Let me show that graphically. I calculated the correlation coefficient between slugging percentage and scoring (i.e., runs per game), minus the correlation coefficient between on-base percentage and scoring. A positive number means that slugging percentage did a better job of explaining scoring, and a negative number means that on-base percentage did better. I looked at three-year periods (to smooth out the data) from 1913 to 2015, so on the graph below, the label 1915 represents the years 1913-1915.
A few observations:
· The Deadball years were extreme outliers. There were dilution-of-talent issues in 1914 and 1915, when the Federal League operated. World War I thinned rosters and shortened the season in 1918 and 1919. And nobody hit home runs back then. The Giants led the majors with 39 home runs in 1917. Three Blue Jays matched or beat that number last year.
· Since World War II, slugging percentage has been, pretty clearly, the more important driver of offense. Beginning with 1946-1948, there have been 68 three-year spans, and in only 19 of them (28 percent) did on-base percentage do a better job of explaining run scoring than slugging percentage.
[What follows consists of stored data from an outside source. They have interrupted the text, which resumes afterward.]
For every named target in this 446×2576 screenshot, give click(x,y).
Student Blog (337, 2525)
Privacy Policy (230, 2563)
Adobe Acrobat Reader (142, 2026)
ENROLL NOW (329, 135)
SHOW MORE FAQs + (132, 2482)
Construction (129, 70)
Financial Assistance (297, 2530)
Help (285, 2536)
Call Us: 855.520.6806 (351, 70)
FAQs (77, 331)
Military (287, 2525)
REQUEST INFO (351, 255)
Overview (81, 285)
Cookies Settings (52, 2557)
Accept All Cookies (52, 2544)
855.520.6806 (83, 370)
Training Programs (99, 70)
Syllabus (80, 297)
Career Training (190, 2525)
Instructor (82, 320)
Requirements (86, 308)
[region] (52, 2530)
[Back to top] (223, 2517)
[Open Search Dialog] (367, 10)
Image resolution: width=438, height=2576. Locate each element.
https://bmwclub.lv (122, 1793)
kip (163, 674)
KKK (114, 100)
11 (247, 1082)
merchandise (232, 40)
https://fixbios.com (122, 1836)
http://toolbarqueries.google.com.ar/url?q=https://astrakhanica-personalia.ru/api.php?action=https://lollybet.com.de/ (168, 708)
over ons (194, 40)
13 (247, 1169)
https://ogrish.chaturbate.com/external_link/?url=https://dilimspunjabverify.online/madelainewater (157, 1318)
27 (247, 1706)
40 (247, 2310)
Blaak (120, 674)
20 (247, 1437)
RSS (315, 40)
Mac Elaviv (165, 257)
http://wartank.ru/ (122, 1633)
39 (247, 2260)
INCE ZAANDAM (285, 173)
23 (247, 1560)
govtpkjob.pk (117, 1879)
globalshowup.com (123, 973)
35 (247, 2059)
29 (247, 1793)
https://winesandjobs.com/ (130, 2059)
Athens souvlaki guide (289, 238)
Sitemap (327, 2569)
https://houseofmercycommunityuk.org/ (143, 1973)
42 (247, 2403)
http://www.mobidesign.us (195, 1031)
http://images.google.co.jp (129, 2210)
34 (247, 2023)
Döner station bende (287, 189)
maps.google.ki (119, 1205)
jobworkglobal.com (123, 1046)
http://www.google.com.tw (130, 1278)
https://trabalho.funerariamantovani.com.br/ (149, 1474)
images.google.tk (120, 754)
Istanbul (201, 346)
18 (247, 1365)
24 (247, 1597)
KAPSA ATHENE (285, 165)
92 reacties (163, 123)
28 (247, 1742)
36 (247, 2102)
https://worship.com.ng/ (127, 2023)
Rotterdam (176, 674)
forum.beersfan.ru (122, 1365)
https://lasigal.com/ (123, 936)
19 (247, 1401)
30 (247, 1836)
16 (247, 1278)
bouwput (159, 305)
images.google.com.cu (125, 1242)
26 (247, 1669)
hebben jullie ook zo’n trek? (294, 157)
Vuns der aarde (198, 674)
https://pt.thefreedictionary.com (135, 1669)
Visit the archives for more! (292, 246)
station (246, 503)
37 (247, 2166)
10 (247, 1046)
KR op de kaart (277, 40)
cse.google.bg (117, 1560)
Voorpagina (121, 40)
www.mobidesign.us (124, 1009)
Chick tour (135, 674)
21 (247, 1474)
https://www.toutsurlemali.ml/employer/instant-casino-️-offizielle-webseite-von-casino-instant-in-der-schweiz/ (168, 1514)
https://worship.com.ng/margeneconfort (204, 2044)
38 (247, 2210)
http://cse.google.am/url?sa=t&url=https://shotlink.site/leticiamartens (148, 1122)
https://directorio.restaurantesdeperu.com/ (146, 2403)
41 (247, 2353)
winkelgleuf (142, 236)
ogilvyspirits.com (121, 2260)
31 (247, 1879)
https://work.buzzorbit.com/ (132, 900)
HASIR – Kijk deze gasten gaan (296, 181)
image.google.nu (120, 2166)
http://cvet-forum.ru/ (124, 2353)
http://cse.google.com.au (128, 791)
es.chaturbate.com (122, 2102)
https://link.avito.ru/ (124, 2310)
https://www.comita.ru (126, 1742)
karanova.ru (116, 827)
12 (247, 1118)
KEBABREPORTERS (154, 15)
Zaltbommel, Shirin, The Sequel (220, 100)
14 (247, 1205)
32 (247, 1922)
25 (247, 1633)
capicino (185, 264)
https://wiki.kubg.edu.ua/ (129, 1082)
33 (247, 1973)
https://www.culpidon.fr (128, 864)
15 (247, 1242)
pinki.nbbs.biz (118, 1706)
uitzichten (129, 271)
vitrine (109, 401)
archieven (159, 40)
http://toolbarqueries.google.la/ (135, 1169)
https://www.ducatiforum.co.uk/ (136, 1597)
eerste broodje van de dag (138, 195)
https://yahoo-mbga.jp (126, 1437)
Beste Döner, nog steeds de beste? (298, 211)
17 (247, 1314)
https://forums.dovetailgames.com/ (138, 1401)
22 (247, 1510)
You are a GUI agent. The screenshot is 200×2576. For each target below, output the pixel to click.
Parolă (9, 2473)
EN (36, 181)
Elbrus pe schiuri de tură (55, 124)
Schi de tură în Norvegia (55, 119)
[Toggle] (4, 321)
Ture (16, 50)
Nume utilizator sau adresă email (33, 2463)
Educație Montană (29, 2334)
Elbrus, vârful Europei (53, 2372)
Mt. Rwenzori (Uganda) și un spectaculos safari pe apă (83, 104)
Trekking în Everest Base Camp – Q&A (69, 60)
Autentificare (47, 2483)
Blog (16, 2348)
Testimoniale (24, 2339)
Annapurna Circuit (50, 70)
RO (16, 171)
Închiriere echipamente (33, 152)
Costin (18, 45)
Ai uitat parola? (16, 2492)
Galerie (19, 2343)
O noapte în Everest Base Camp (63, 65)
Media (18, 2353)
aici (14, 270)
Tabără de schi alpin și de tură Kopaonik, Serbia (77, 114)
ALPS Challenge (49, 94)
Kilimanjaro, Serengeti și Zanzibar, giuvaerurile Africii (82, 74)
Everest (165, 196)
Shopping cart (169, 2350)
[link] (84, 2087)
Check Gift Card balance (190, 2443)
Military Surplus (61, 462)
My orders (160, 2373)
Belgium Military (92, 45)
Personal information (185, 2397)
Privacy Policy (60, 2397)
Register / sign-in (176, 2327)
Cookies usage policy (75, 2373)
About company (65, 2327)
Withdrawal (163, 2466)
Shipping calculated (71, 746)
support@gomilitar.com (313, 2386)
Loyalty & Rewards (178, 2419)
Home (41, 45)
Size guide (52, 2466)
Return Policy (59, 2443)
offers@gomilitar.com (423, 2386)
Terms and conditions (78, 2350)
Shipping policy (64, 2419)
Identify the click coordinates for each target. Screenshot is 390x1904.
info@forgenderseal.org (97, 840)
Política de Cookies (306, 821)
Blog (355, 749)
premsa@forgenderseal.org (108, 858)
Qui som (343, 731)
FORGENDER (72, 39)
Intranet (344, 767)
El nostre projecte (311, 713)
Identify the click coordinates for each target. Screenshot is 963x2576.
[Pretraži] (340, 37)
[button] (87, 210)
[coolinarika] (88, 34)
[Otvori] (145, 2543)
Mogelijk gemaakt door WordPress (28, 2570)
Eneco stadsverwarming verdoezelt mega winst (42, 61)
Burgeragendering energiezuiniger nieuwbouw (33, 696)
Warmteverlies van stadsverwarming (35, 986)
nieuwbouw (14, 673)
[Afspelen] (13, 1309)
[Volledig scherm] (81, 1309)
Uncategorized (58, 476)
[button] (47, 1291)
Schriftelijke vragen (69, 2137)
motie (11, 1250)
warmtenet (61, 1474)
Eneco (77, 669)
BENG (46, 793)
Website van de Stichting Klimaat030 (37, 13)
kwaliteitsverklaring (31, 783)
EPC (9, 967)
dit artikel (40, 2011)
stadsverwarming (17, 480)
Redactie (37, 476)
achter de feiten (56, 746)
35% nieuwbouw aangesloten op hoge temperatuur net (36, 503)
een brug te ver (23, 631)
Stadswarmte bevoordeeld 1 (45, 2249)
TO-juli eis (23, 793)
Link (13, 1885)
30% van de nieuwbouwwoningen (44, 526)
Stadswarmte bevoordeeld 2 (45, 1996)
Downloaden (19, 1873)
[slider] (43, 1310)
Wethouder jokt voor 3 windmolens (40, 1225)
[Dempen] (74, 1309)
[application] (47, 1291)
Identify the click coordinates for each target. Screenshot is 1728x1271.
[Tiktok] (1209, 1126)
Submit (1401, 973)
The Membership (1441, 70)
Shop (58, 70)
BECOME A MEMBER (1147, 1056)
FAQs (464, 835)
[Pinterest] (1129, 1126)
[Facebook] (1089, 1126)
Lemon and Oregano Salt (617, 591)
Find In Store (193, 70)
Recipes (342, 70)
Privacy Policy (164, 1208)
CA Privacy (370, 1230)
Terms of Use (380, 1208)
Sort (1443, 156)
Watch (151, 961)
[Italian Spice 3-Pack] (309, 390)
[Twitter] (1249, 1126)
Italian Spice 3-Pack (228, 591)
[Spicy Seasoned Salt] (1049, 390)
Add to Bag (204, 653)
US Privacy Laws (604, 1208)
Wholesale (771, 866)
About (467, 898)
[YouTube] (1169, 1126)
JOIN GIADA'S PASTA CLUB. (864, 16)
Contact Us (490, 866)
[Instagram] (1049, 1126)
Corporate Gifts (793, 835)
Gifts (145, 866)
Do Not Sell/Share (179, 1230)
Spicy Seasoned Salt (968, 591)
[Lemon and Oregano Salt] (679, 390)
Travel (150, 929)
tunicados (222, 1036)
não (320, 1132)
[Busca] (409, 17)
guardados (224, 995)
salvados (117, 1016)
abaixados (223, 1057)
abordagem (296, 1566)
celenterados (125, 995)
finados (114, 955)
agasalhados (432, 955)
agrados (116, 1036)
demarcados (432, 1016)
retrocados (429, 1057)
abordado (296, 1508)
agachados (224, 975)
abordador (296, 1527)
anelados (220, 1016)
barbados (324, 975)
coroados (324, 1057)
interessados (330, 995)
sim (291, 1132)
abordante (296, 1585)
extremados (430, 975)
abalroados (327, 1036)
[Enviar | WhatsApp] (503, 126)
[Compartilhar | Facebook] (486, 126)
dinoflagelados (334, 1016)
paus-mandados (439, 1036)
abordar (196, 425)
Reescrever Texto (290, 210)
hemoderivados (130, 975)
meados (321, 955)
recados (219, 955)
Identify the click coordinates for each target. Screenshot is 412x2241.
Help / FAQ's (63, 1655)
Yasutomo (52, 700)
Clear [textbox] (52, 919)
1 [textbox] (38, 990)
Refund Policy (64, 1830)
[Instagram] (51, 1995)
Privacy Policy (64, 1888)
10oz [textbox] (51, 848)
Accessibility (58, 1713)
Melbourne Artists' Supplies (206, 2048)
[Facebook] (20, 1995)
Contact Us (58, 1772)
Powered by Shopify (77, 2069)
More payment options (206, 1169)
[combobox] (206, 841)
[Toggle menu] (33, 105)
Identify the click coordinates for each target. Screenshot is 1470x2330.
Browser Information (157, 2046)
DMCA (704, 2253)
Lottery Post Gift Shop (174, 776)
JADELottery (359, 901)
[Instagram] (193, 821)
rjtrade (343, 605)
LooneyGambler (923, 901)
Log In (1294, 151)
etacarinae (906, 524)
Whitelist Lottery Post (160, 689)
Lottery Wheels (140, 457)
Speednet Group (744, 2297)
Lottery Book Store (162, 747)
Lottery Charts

· The one notable exception: the years 1995-1997 through 2000-2002, during which on-base percentage ruled. Ol’ Billy Beane, he knew what he was doing.
Why is this? The graph isn’t random; there are somewhat distinct periods during which either on-base percentage or slugging percentage is better correlated to scoring. What’s going on in those periods?
To try to answer that question, I ran another set of correlations, comparing the slugging percentage minus on-base percentage correlations to various per-game measures: runs, hits, home runs, doubles, triples, etc. Nothing really correlates all that well. I tossed out the five clear outliers on the left side of the graph (1913-15, 1914-16, 1915-17, 1916-18, 1917-19), and the best correlations I got were still less than 0.40. Here’s runs per game, with a correlation coefficient of -0.35. The negative correlation means that the more runs scored per game, the more on-base percentage, rather than slugging percentage, correlates to scoring.
That makes sense, I suppose. When there are a lot runs being scored—the 1930s, the Steroid Era—all you need to do is get guys on base, because the batters behind them stand a good chance of driving them in. When runs are harder to come by—Deadball II, or the current game—it’s harder to bring around a runner to score without the longball. Again, this isn’t a really strong relationship, but you can kind of see it.
So respondents to the StroPoll: Good job realizing that batting average isn’t the most important single offensive statistic! You’ve moved beyond 20th Century thinking. Now it’s time to move beyond turn-of-the-millennium as well. On-base percentage is a really useful statistic. But if you want to predict run scoring, look at slugging percentage first.